Lembremos: as apostas esportivas foram liberadas por lei em dezembro de 2018. Por quatro anos, o governo do ex-presidente Jair Bolsonaro (PL) se omitiu de realizar a regulamentação necessária para o segmento. O cenário que se tinha, portanto, era de jogo liberado sem regra nenhuma.

As casas de apostas instalaram-se em paraísos fiscais para receber as apostas sem pagar nenhum imposto. Nem todas têm donos conhecidos, não há nenhuma regra para as modalidades de apostas. Só agora o governo federal vai fazer uma MP para regulá-las, enfim, depois de mais de quatro anos.

Mas as marcas são até bastante conhecidas. Os sites de apostas tornaram-se os principais anunciantes no futebol. Camisas de clubes, placas de competições da CBF, generosos espaços na mídia esportiva, nas transmissões, jogadores de seleção e ex-astros como garotos-propaganda, etc. A estimativa é de um investimento de R$ 3 bilhões por ano do setor.

A aposta nos jogos, em cartões amarelos, escanteios, resultados, se enraizou na cultura do futebol. De torcedores a jornalistas e até a pessoas que nem acompanhavam o esporte. Ok, estava legalizado, faz parte. Mas era óbvio que os jogadores seriam envolvidos.

#### Seu objetivo
Segundo o trecho, em que se aposta no futebol? Liste todos os alvos de aposta citados. Os registros não têm nenhum papel aqui.

#### Listagem

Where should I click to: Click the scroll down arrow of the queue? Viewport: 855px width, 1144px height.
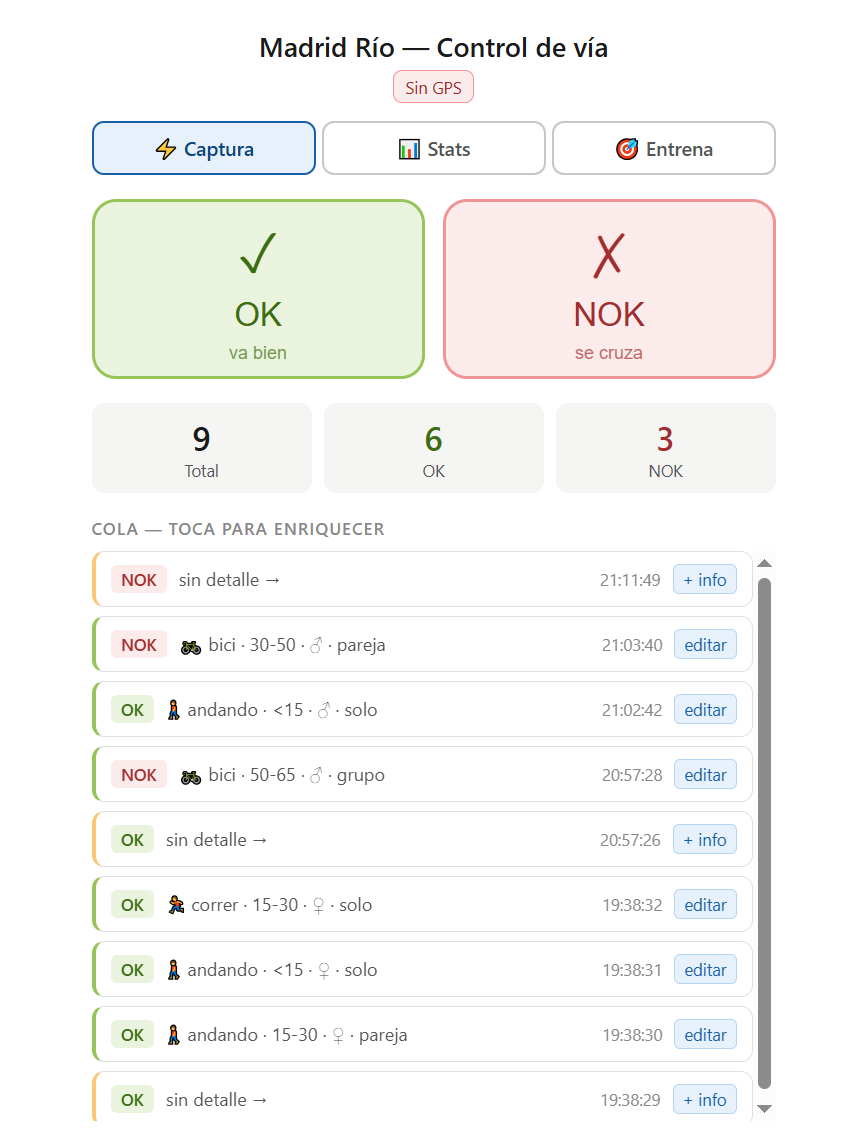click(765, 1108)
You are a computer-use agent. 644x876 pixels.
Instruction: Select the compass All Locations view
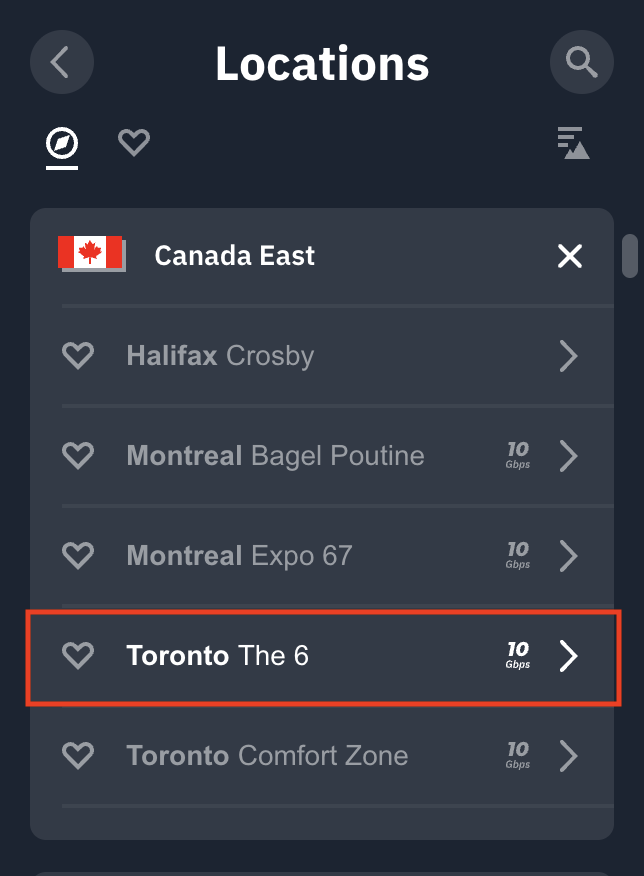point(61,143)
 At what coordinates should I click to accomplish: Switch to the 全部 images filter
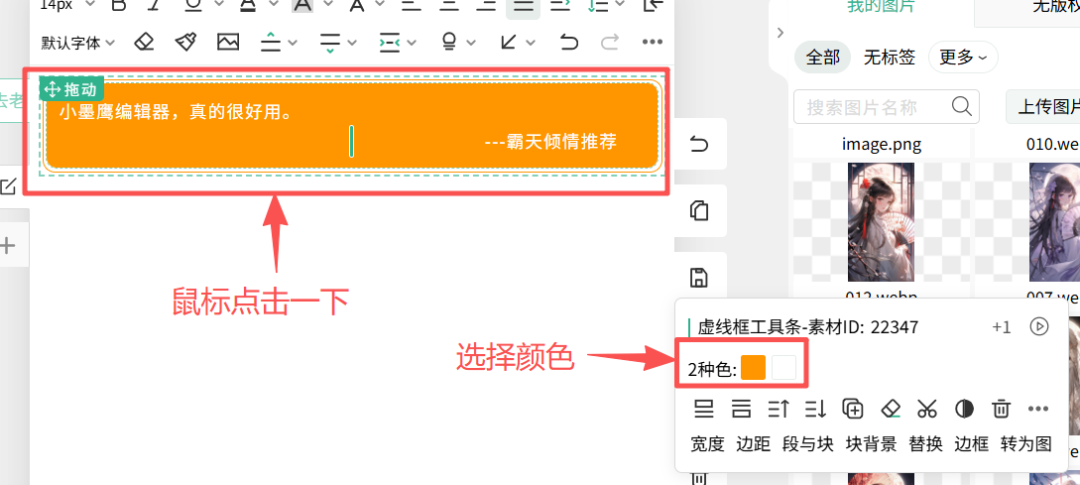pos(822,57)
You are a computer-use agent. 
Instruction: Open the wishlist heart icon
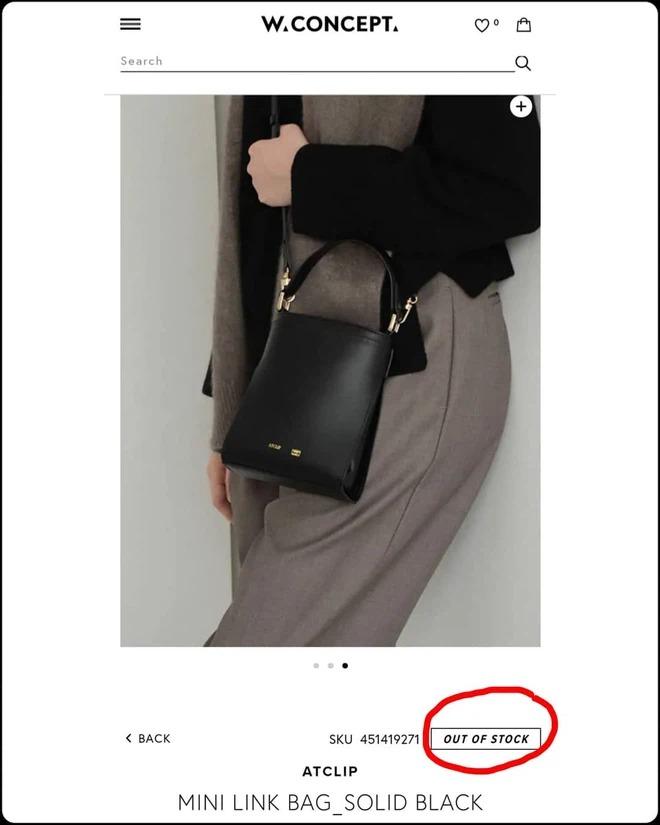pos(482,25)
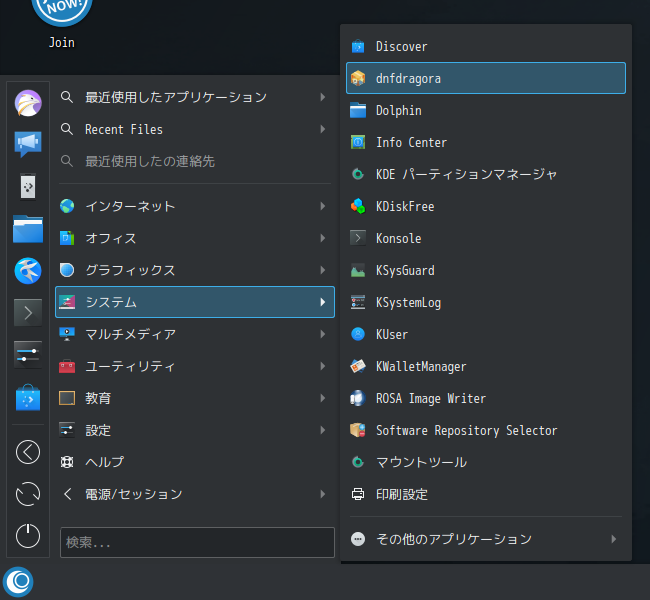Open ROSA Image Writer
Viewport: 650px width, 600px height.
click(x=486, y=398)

#### Resposta da tarefa
- jogos
- cartões amarelos
- escanteios
- resultados